Alberta’s moratorium, announced in August, left energy companies uncertain about billions in future investment, even as the region, with its clear skies and an abundance of wind, led the country in new renewable projects.

Nearly a third of Alberta’s grid is now powered by renewables and the province has shifted away from coal at a far faster rate than expected.

But Smith has pushed back against federal rules that aim to reduce the greenhouse-gas emissions of provincial power grids.

Last month, amid recording-breaking winter temperatures, Albertans were sent emergency alerts asking them to conserve power as the electrical grid buckled from the cold. Smith and others in the province used the cold snap to express skepticism about the feasibility of renewable energy.

On Wednesday, she framed the decision to put limits on new projects as one designed to to grow the industry in a “well-defined and responsible” way.

“Alberta has led the country in renewable energy investment, and we will continue to lead the country,” she told reporters.

Under its new rules, Alberta will ban renewable projects on private lands that it believes have “excellent or good irrigation capability” as well land that can grow specialty crops.

Landowners can request an exemption if they can show crops or livestock can thrive alongside the project. Developers of projects will be responsible for clean-up costs and must secure a bond with the government.

Smith said that the new rules reflect what she called “errors” in the way liability for oil and gas companies was structured in the past – and has since led to mounting crisis in the province as officials contend with with roughly 170,000 “orphaned” oil well sites.

“You don’t correct a problem by compounding it,” the premier said.
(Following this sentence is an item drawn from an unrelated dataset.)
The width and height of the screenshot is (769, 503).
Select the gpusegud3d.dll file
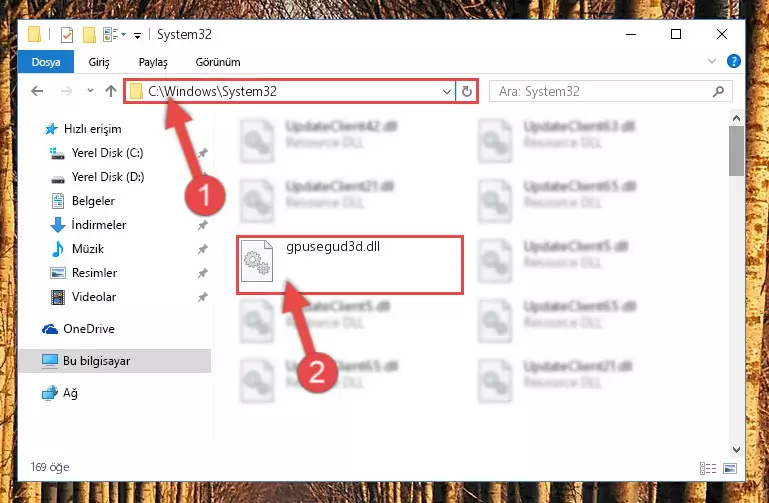tap(350, 265)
In order to preserve its vast open Prairie landscapes and sight lines of the Rocky Mountains, the province will put in buffer zones at least 35 kilometres separating what the government believes is a “pristine viewscape” and wind turbines.

Neudorf admitted there was no “universal definition” of the term, but cited other jurisdictions, including the United Kingdom, with rules surrounding buffer zones.
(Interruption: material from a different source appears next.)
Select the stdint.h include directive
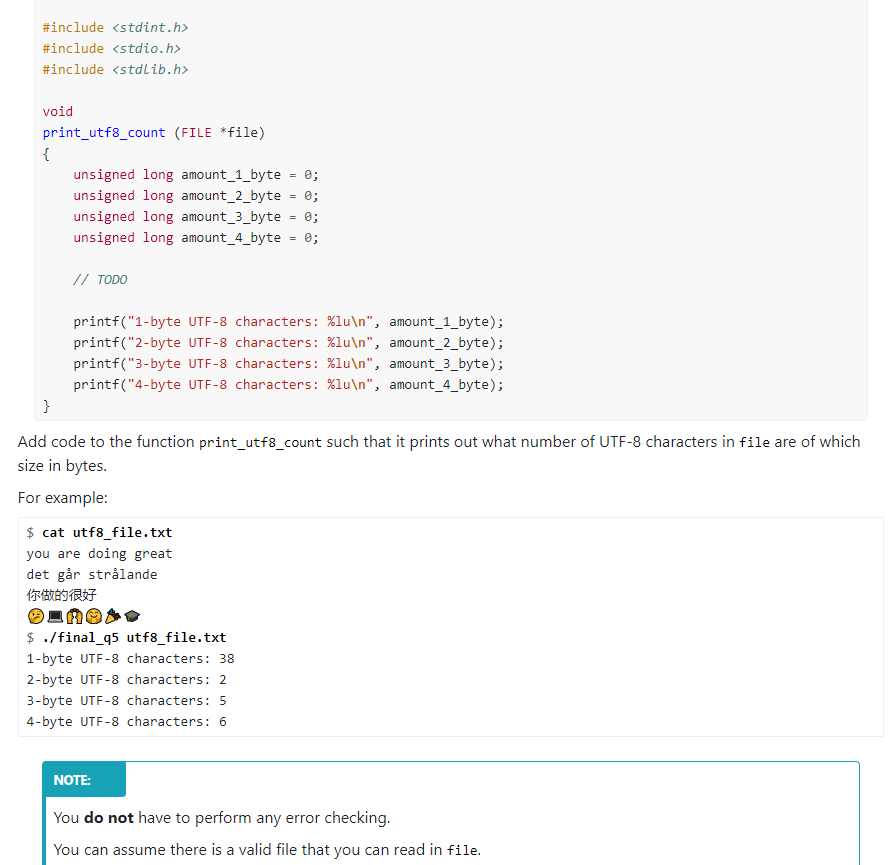 [x=115, y=27]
Neudorf also said the policy would apply to the “vertical footprint” of all wind turbines – but that other industries that physically alter the landscape, such as coal projects or clear-cut logging, would be assessed on a case-by-case basis.

The government decision was met with skepticism by renewable energy analysts, who warned the vagueness of the new rules amounted to a second “soft moratorium”.
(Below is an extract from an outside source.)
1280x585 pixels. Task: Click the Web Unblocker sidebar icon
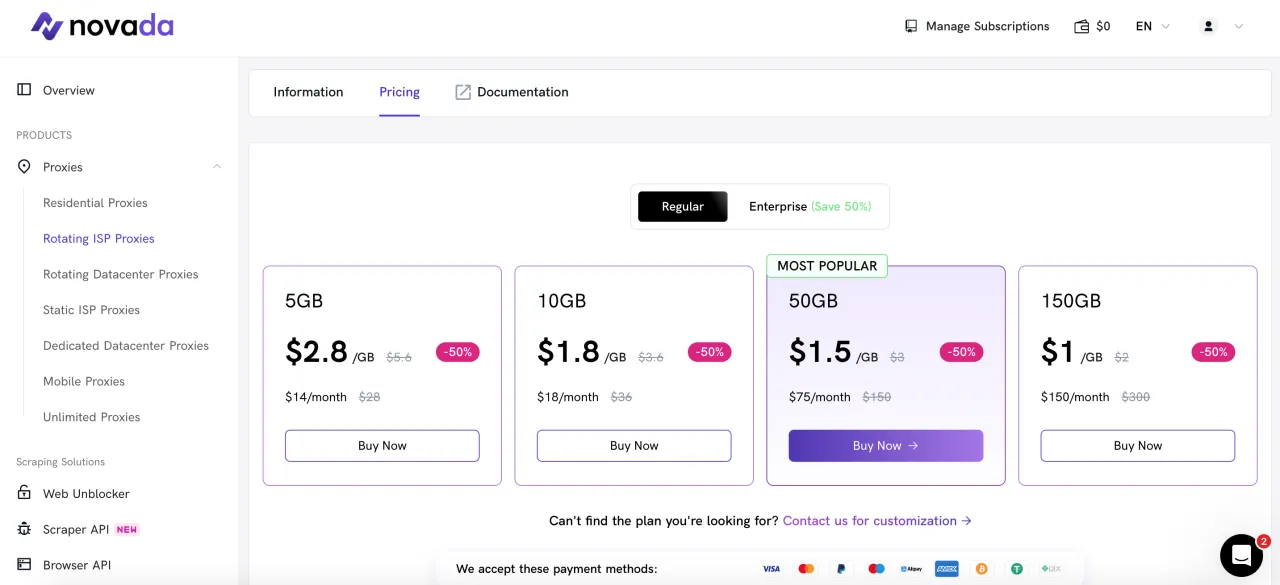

“By introducing three new regulatory frameworks without details, investors and developers are left wondering what this actually means for their projects. Investors required certainty, and the government offered confusion,” Jorden Dye, director of the Business Renewables Centre-Canada, said in a statement.

He called the “unprecedented” 35km buffer zone a “backdoor land ban” that could eliminate the possibility of projects in three-quarters of southern Alberta.

“Overall, today’s announcement extends the climate of uncertainty and leaves us with the task of analyzing how many projects and how much investment Alberta will lose to other provinces,” he said. “Further details are needed to pin down exactly what the fallout will be. Failure to provide those details in a timely manner will also shift investment to other provinces and countries.”